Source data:

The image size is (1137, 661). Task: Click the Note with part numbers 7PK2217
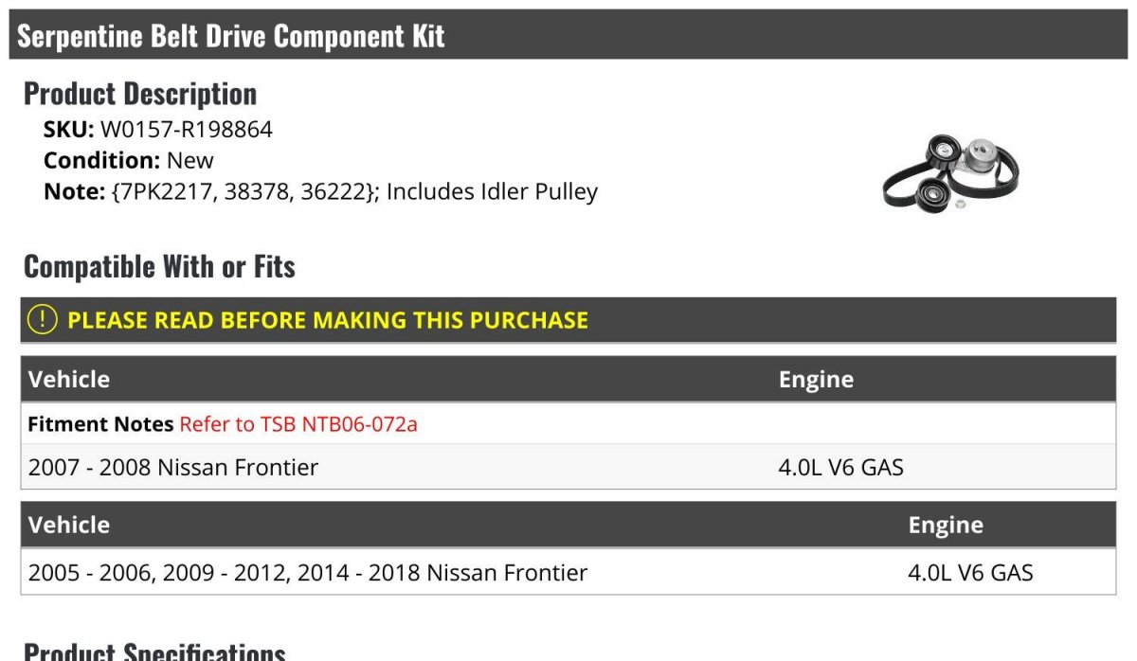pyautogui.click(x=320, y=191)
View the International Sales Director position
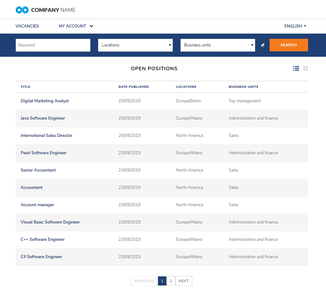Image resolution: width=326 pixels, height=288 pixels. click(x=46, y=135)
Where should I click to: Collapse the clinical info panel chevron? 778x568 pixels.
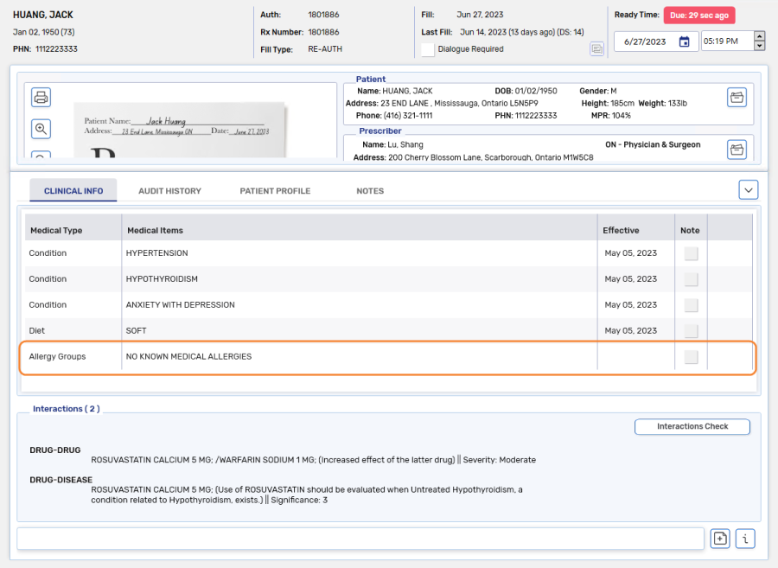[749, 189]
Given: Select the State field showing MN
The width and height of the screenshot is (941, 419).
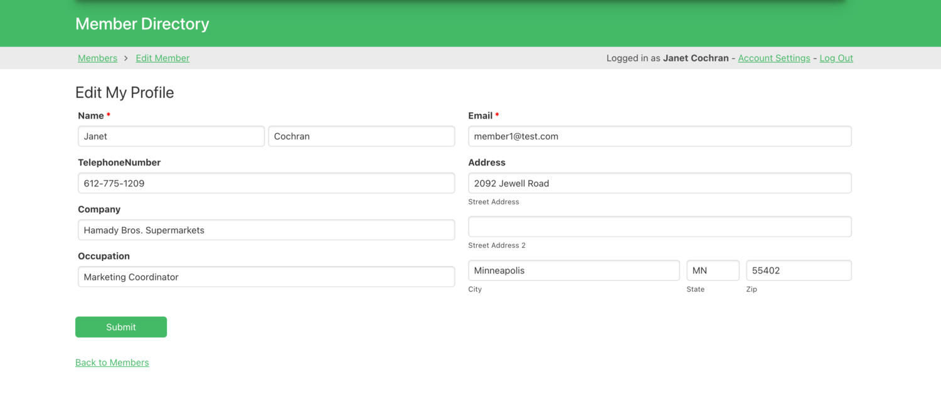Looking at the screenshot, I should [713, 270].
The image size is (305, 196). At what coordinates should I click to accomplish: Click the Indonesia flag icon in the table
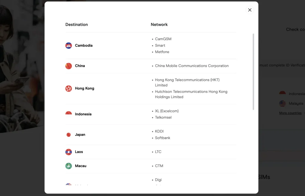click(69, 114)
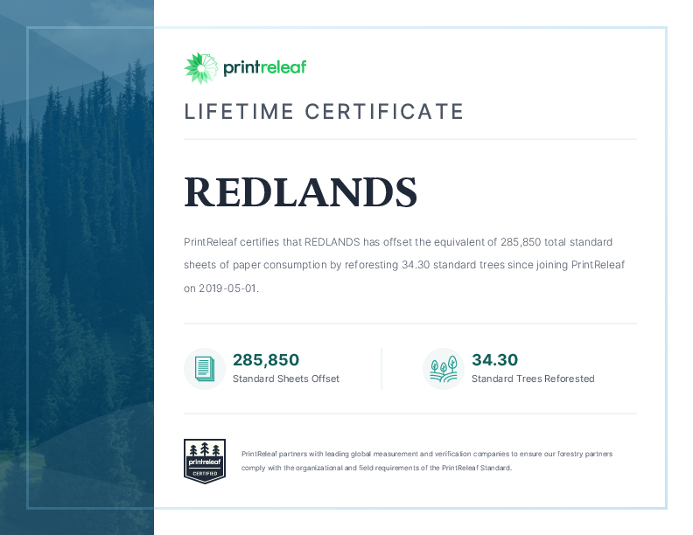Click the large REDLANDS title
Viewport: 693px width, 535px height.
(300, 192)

● **WHAT TO DO**: Reproduce the data above in full, exactly as it is, with the pictures left out.

● **OUTPUT OF THE TASK**:
The image size is (1137, 661). Task: Click the Note with part numbers 7PK2217
pyautogui.click(x=320, y=191)
View the International Sales Director position
Image resolution: width=326 pixels, height=288 pixels. click(x=46, y=135)
Where should I click to: Collapse the clinical info panel chevron? 778x568 pixels.
[749, 189]
Given: Select the State field showing MN
The width and height of the screenshot is (941, 419).
Looking at the screenshot, I should [713, 270].
The image size is (305, 196). At what coordinates should I click to accomplish: Click the Indonesia flag icon in the table
click(69, 114)
Click the large REDLANDS title
Viewport: 693px width, 535px height.
(300, 192)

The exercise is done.